━━ Extracted records

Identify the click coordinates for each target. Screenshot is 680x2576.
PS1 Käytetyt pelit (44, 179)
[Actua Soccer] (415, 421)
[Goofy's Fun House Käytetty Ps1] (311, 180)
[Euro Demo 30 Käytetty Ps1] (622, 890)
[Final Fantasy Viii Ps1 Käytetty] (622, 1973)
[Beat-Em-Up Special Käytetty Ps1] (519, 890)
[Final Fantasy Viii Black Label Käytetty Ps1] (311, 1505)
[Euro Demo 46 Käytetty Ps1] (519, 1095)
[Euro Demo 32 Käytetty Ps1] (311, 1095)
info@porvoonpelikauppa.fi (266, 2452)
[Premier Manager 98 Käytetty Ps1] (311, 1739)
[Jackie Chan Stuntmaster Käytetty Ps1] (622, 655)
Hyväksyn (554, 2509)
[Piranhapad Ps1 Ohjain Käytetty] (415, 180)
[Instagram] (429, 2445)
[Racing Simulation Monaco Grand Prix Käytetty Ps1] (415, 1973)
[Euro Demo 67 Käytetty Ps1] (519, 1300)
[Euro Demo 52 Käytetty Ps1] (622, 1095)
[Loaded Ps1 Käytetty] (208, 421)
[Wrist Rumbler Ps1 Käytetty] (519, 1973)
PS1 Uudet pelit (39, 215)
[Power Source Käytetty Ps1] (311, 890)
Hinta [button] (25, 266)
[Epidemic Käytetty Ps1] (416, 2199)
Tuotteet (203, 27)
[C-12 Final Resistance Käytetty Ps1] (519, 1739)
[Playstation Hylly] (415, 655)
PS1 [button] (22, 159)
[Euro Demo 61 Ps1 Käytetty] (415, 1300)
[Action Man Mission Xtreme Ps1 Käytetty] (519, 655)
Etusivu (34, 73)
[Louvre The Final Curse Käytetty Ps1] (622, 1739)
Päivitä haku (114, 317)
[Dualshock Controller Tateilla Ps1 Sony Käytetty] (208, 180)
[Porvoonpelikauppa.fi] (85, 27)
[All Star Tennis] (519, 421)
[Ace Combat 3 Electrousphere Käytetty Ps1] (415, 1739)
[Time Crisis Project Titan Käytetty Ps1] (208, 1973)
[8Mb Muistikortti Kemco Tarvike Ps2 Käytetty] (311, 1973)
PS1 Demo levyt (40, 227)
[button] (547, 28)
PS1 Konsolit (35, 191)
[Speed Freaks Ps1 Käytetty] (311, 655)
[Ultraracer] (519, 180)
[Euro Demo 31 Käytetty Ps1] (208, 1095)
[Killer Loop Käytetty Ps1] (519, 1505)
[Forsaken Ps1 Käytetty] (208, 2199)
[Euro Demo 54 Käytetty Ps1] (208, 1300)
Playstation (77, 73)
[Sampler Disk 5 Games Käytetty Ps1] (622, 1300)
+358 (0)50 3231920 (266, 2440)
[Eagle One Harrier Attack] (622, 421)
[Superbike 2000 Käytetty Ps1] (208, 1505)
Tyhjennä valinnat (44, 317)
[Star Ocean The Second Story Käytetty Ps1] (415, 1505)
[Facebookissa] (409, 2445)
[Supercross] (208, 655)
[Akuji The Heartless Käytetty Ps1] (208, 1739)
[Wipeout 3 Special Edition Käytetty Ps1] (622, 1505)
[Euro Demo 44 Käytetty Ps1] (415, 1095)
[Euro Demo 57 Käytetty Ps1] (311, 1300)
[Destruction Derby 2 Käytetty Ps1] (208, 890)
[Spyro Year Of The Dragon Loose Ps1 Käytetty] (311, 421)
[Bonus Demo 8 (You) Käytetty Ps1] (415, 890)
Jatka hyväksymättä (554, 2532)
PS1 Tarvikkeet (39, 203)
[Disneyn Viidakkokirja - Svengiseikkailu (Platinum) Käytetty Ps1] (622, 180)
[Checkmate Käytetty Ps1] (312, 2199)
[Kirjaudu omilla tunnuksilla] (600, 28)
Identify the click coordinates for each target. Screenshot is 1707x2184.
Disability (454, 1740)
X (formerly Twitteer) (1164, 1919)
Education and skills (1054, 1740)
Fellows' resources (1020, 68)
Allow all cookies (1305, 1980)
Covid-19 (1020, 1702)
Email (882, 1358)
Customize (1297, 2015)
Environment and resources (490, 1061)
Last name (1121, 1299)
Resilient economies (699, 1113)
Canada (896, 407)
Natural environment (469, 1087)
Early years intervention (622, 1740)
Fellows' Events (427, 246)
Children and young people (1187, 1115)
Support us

━━━━

• **Exercise**: The answer should be one number, the count of lines in the data that include the string "target".

• **Answer to this exercise**: 2